**Source text:**
........

Step 3: check the user's playback profile¶
Sometimes ffmpeg is fine and the problem is upstream: Jellyfin is choosing to transcode where it could direct-play, or refusing direct-stream because the client claims unsupported.
# Tail the main Jellyfin log during a known-bad play
kubectl -n media logs $POD -f | grep -iE "stream|playback|transcoding decision|videocodec|audiocodec"
The key line is "Transcoding decision: ...". It will say the chosen reason ("Container is not supported", "Audio codec is not supported", "Bitrate is too high"). Most of the time this is correct and the answer is "fix the client" (e.g. the iOS native player that lies about HEVC support). Sometimes it is a misconfigured custom profile in Dashboard, easy to fix.
Fix patterns¶
Hardware accel broken after image bump¶
# Make sure the Deployment has these for VAAPI / Intel QSV:
spec:
template:
spec:
securityContext:
runAsUser: 1000
runAsGroup: 1000
supplementalGroups: [44, 109] # video, render groups on Debian-based images
containers:
- name: jellyfin
resources:
limits:
gpu.intel.com/i915: 1 # if using the Intel device plugin
volumeMounts:
- mountPath: /dev/dri
name: dri
volumes:
- name: dri
hostPath:
path: /dev/dri
type: Directory
Verify the host's render group GID matches one of the supplementalGroups. On Debian 12 it is 109; older may be 110.
Transcoding works but the box is melting¶
Cap concurrent transcodes. Dashboard > Playback > "Maximum number of concurrent stream transcodes" set conservatively (1 to 2 for a small iGPU, 4 to 6 for an Arc / dedicated GPU). Better to refuse a play than to deliver four broken ones.

........

**Given records:**
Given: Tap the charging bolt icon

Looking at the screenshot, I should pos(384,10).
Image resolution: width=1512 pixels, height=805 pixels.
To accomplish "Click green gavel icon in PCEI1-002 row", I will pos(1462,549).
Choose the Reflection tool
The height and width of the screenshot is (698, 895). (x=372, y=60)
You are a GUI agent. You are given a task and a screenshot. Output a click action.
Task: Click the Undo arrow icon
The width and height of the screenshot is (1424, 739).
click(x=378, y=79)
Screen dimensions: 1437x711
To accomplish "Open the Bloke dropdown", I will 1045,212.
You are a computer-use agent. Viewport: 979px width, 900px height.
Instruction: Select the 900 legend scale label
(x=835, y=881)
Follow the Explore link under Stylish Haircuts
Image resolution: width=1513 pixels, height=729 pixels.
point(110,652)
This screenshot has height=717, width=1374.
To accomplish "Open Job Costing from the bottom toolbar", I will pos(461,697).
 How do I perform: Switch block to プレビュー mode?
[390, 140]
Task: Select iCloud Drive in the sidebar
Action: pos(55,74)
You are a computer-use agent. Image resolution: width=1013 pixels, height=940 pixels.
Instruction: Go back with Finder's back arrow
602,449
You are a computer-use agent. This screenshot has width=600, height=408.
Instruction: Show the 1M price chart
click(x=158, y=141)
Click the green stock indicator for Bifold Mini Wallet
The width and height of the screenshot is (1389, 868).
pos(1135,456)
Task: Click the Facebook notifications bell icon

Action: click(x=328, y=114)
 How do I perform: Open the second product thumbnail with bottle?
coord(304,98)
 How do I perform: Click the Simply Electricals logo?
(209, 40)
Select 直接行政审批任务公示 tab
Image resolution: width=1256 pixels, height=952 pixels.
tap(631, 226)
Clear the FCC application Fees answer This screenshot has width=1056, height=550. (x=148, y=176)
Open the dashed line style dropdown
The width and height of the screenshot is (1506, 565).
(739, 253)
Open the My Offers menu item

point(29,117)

........

**Work to complete:** List every example reason for a transcoding decision that the Jellyfin troubleshooting text quotes.

**Result for this exercise:**
"Container is not supported"
"Audio codec is not supported"
"Bitrate is too high"